Charitable DAOs can obtain tax-exempt status, if all requirements are met, by utilizing a UNA (see section I) or a non-profit corporation structure.
The benefits for a DAO obtaining tax-exempt status include tax savings and exemptions (federal income tax), fundraising appeal, grant eligibility, enhanced credibility, and long-term sustainability.
However, if a Charitable DAO cannot comply with the legal requirements, it will be considered a taxable entity. Under US law, members are not allowed to receive profit of a certain threshold. Awarding DAO members for doing charitable work is a great concept but awarding them would disqualify the DAO for tax-exempt status. To maintain tax-exempt status and avoid penalties, you are required to include significant disclosures to demonstrate compliance with the legal requirements, and proficient record keeping and reporting. Tax-exempt status also compromises the DAO's ability to be decentralized and anonymous, the main points of a DAO. If a treasury is involved, it must only be for a charitable purpose which requires significant off-chain control to operate. One should only choose to utilize a non-profit corporation if able to comply with the abundance of rules.
Conclusion
Navigating the legal structuring of DAOs is a complex task that requires careful consideration. The aggressive approach taken by global regulators towards DAOs has created uncertainties and risks that developers must address. Choosing the most appropriate entity structure is crucial to mitigate potential legal issues and ensure alignment with your DAO's objectives. Whether you are considering launching, establishing, or are already running a DAO, the decision-making process revolves around understanding your project's purpose and needs.
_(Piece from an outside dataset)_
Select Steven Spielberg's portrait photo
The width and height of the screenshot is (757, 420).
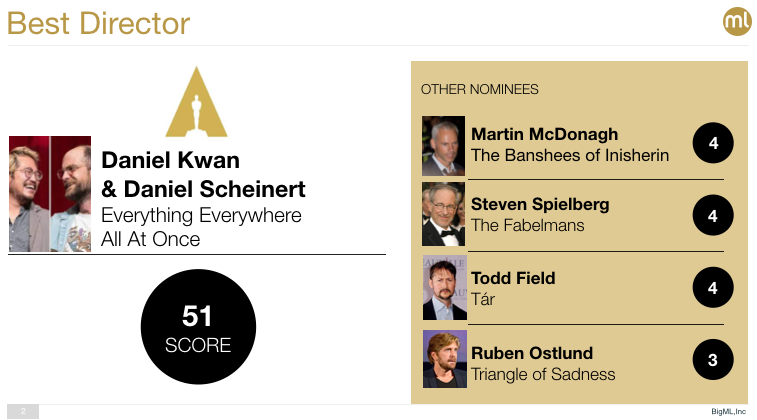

Each available entity structure varies in its advantages and disadvantages and comes with its own set of considerations including compliance requirements, liability protection, tax obligations, and governance limitations. By thoroughly analyzing their specific needs and seeking legal counsel, DAOs can make informed decisions when selecting an entity structure.
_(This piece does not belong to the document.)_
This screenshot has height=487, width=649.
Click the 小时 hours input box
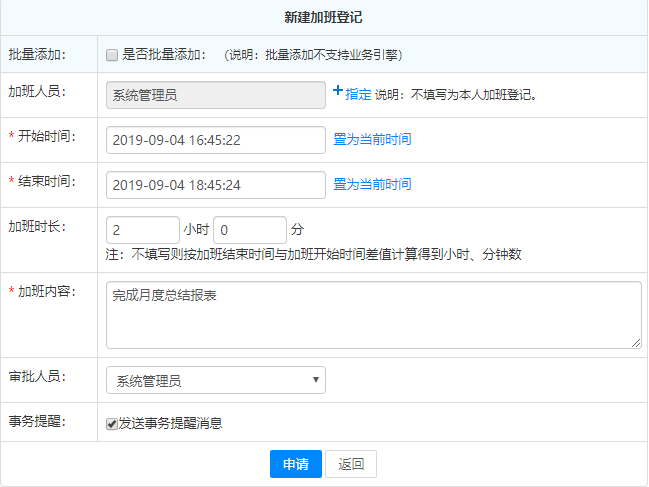click(142, 229)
To avoid additional stringent regulation, developers must band together with regulators to develop legal structures, laws, and guidance that do not hinder functionality and that add certainty and flexibility for DAOs. In the meantime, DAOs must step up to the challenge and adhere to these limited LE structures as a means to mitigate risks for their members and pave the way for the DAO’s success.
We are not providing legal advice. It is always recommended to seek legal advice when considering the appropriate structure for your project or DAO to ensure compliance with applicable laws and regulations.
References
Jennings, Miles and Kerr, David. Dao Entity Features & Entity Selection, 1 Dec. 2022, a16z.com/2022/05/23/dao-legal-frameworks-entity-features-selection/.